La rechercher de la thèse portée par un magazine est évidemment une idée séduisante en sciences sociales. Pour la trouver, il y a évidemment “l’orientation politique revendiquée explicitement par certains titres.” Cependant, cette lecture “néglige la spécificité médiatique des supports envisagés, au profit de catégories idéologiques qui leur sont extérieures.” Certains magazines n’ont a priori “aucune préférence”, puisqu’ils traitent de sujets qui ne sont pas concernés par telle ou telle idéologie (droite/gauche, convervatisme/progressisme) et ils n’ont pas forcément d’intérêt à afficher la leur.

Pour François Provenzano, c’est justement cette fonction mythologique du magazine qui “constitue une autre clé de lecture idéologique”, à savoir “quelle vision du monde s’exprime implicitement à travers tel discours, comment cette vision s’impose-t-elle comme naturelle à ces récepteurs, et comment construit-elle du même coups ces récepteurs en sujets particuliers […] ?” Il poursuit en écrivant que “en mettant en évidence le taux de saturation atteint par les formes doxiques sur une pratique culturelle donnée, ou dans le discours social en général, les magazines en viennent à réfléchir à et critiquer leur propre fonction mythologique.” Les rapports de domination idéologiques peuvent s’inverser.

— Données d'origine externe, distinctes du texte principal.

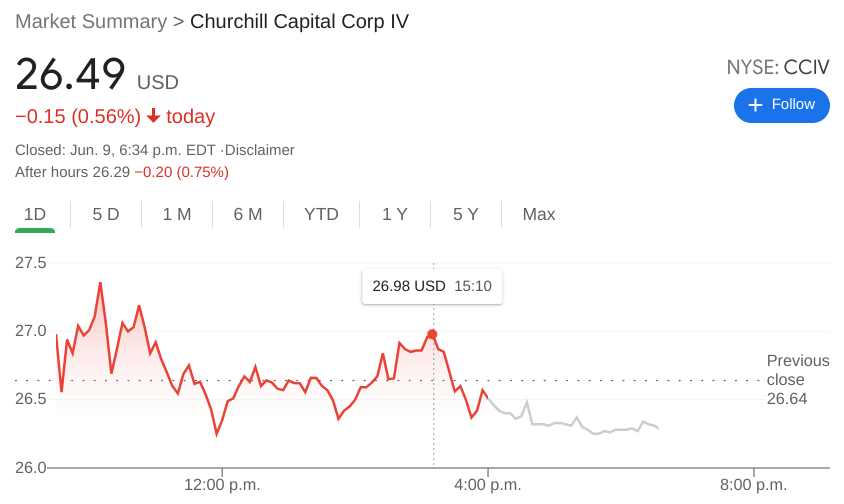Viewport: 844px width, 504px height.
Task: Click the 26.98 USD 15:10 chart tooltip
Action: tap(432, 286)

Au final, “l’idéologie portée par le discours du magazine peut toujours se reformuler comme une tentative de construire une communauté.” Ainsi, “la communauté discursive construire par la presse magazine […] a ceci de particulier qu’elle invite à conjoindre […] les producteurs et les récepteurs du discours”. Le sociologue conclut comme ceci : “plus que par des contenus précis, c’est par des formes discursives que ce style se rend lisible et appropriable en tant que forme de vie.”